On me montre un terrain de football où deux garçons ont été touchés par un obus – un des corps, aux membres éparpillés, a dû être reconstitué. On me montre aussi le perron que n’a pas réussi à atteindre à temps une vieille dame. Dans la rue, d’autres vieilles dames, emmitouflées et les larmes aux yeux, vendent des fripes, des bougies déformées, des paquets de bicarbonate de soude abîmés. « Achète-moi quelque chose, ma douce… » Et, sur des feuilles de journal, on nourrit les chiens et chats errants, si nombreux désormais dans la ville.

Qu’adviendra-t-il de Donetsk et de ses habitants ? « Nous ne retournerons pas en Ukraine après tout ce qui s’est passé », répondent la plupart des Donetskiens. Mais ces mots sonnent plutôt comme une incantation. Aucune région n’a fourni autant d’efforts pour rejoindre la Russie. Et aucune ne s’est autant entendu dire qu’elle n’était pas la Russie. Qu’elle était l’Ukraine, cette Ukraine qui a voulu ukrainiser le Donbass russe 25 ans durant – avant de le terroriser.

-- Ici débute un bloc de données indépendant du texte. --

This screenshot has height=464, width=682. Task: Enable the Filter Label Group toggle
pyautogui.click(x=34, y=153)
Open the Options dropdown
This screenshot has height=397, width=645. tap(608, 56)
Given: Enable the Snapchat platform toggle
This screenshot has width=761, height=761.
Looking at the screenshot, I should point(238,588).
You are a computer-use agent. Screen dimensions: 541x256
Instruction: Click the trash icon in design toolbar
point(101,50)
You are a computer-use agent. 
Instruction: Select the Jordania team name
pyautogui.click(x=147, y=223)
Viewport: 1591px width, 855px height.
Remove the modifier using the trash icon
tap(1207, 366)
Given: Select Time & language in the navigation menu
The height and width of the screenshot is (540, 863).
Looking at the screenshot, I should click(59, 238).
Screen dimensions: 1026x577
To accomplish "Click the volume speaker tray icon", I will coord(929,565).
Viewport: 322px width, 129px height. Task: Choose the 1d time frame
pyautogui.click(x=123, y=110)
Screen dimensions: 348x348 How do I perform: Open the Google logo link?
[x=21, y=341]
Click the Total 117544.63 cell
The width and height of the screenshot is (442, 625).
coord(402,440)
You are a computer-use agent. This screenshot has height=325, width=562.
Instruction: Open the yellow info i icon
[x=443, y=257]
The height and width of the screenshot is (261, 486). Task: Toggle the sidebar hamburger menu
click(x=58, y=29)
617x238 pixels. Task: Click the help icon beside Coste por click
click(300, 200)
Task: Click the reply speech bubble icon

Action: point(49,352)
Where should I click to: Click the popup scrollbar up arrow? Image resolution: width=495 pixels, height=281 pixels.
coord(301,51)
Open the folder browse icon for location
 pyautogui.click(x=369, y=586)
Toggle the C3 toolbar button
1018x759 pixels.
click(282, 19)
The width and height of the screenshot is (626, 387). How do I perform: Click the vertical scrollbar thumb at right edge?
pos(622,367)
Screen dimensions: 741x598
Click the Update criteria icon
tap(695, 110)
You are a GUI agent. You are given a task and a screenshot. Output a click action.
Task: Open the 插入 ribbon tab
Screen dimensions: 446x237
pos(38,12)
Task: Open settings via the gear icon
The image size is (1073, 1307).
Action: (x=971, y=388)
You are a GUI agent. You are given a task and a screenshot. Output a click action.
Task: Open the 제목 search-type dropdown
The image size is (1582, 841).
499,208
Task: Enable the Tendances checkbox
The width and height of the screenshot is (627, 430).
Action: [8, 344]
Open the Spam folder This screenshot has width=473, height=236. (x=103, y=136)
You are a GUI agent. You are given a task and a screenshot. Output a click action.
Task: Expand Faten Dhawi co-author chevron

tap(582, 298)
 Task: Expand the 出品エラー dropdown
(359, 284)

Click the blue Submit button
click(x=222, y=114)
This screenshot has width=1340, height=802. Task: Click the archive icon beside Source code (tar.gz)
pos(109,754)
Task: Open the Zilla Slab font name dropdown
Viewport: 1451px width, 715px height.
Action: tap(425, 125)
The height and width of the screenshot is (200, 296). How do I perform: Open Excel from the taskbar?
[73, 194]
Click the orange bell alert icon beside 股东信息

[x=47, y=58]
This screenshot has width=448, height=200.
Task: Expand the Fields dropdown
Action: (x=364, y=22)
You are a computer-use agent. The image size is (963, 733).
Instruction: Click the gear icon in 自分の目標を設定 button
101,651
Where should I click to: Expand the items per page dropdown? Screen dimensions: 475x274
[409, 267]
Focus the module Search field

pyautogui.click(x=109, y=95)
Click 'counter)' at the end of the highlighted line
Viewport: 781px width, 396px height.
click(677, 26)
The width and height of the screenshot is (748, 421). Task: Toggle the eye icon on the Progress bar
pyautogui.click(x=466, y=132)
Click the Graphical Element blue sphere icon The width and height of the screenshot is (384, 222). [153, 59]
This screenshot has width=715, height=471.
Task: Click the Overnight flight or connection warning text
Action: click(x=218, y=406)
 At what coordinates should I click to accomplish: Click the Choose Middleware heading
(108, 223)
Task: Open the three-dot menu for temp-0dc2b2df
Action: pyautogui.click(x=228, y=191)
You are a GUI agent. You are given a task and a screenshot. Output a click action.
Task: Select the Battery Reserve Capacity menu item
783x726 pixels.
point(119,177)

Dans la presse locale, on évite de dire que la Russie, c’est « chez nous ». On parle plus souvent du « grand frère russe ». « Merci au grand frère », lit-on un peu partout. Et c’est vrai, merci : merci pour le gaz, pour l’argent… Sauf que, parfois, l’argent ne suffit pas. Il faudrait aussi des paroles bonnes – et décidées.
[1] La Transnistrie est une république russophone non reconnue au sein de la Moldavie.
[2] Selon la conception ukrainienne de l’histoire, l’héritage de la Rus’ de Kiev appartient à l’Ukraine seule, et non à la Russie. Alors que, selon la lecture russe, la Russie et l’Ukraine actuelles en sont toutes deux les héritières, dans une égale mesure.